Diarrhea is caused by an imbalance in the digestive system; perhaps from overgrowth of bacteria or an ingested poison. It may be brought on by lack of fiber in the diet, an enzyme or vitamin A deficiency, intestinal parasites, colitis, a reaction to rancid nuts, eating unripe fruits, or food allergies. Symptoms include uncomfortably frequent, fluid, and excessive bowel movements.
Diarrhea is a way for the body to rapidly remove toxins but can cause severe dehydration and loss of nutrients. It may be best to let diarrhea run its course for a couple of days. Patients should drink plenty of water during bouts of diarrhea to guard against dehydration. Soothing herbs like chamomile, catnip, or fennel tea are excellent drinks to sip on throughout the healing process. Meals should be small and frequent.
There are many astringent herbs that help stop diarrhea. Astringents contain tannins that tighten and contract human tissue. The result is fluid retention that can quickly halt diarrhea and reduce any bleeding. Agrimony, bayberry, comfrey, yellowroot, peppermint, slippery elm, white oak, white willow, black walnut, green tea, red raspberry leaf, and mullein are all astringent and excellent for treating diarrhea, dysentery, and even cholera. Cinnamon and dried berries (blackberry, blueberry, and strawberry) are also astringent and can help. A good tea recipe is one teaspoon of powered cinnamon to one cup of boiling water. Steep ten minutes before drinking.
The key when treating diarrhea, dysentery, and cholera is to drink plenty of uncontaminated water, to avoid consuming any additional harmful microorganisms, to avoid sugar and fruit juices that feed parasites, to reduce absorption of toxins into the body, to transport toxins out of the body, and finally to heal the bowels with mucilaginous herbs.

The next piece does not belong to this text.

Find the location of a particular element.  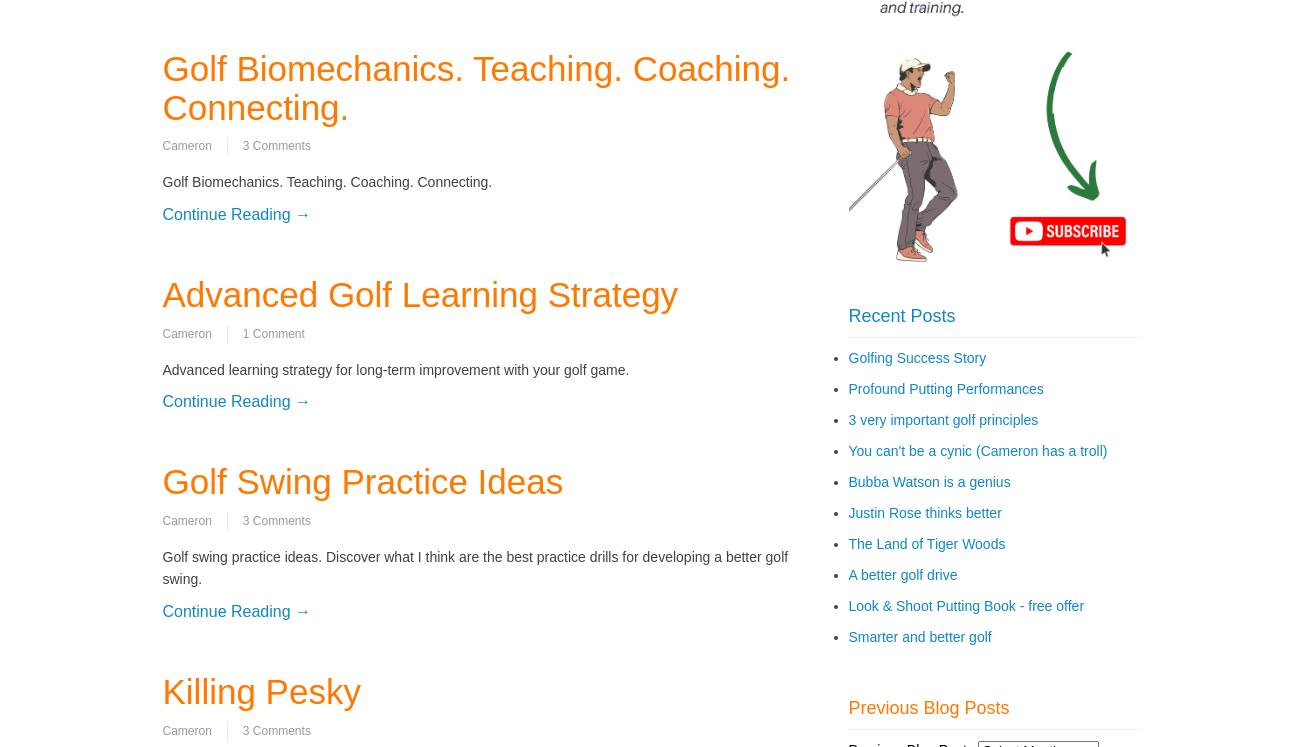

'Advanced learning strategy for long-term improvement with your golf game.' is located at coordinates (395, 369).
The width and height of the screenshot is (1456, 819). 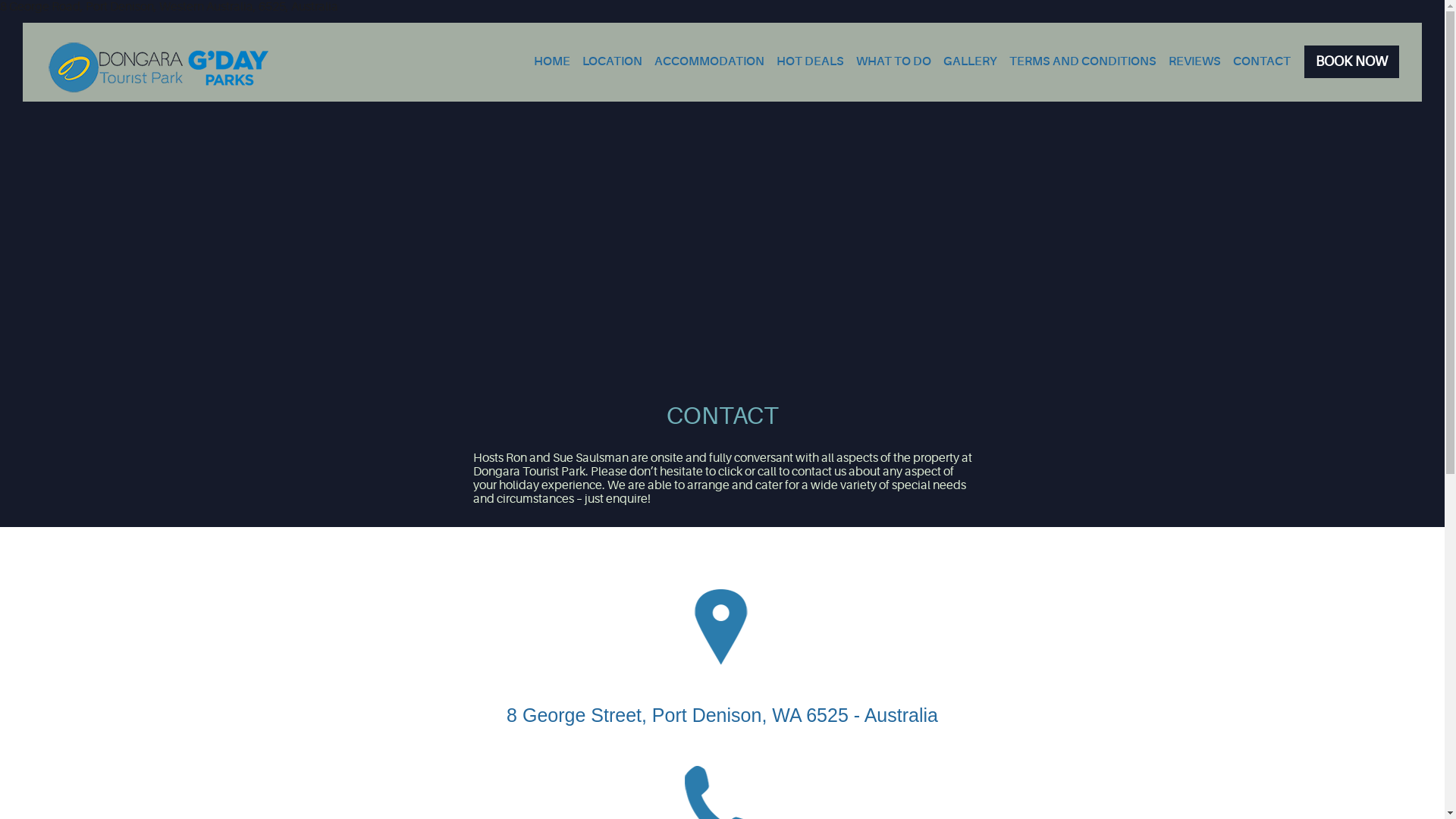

Mucilaginous herbs soothe and heal damaged parts of the digestive tract. They also carry toxins out of the body without feeding harmful bacteria. Mucilaginous herbs include psyllium, slippery elm, and marshmallow. They should be consumed with large amounts of water. Okra pods, also considered a mucilaginous herb, should be thoroughly cooked and chewed well when treating diarrhea.
A recipe for slippery elm balls calls for a dough to be made of slippery elm powder and a little honey. Roll into bite sized pieces and dust with more slippery elm powder. Store in a tightly closed container in the refrigerator and eat often as a snack.
There are three important steps to remember. Drink plenty of uncontaminated water. Flush toxins by drinking lots of astringent tea. Heal by consuming mucilaginous herbs.
Other foods that are good when treating diarrhea include boiled rice, oatmeal, cooked whole grains, bananas, and steamed vegetables. Wine with meals can also help by killing harmful bacteria.
* When using tea to treat diarrhea never add sugar or milk as they feed bacteria. Always consult with a healthcare professional before using any herbal remedy.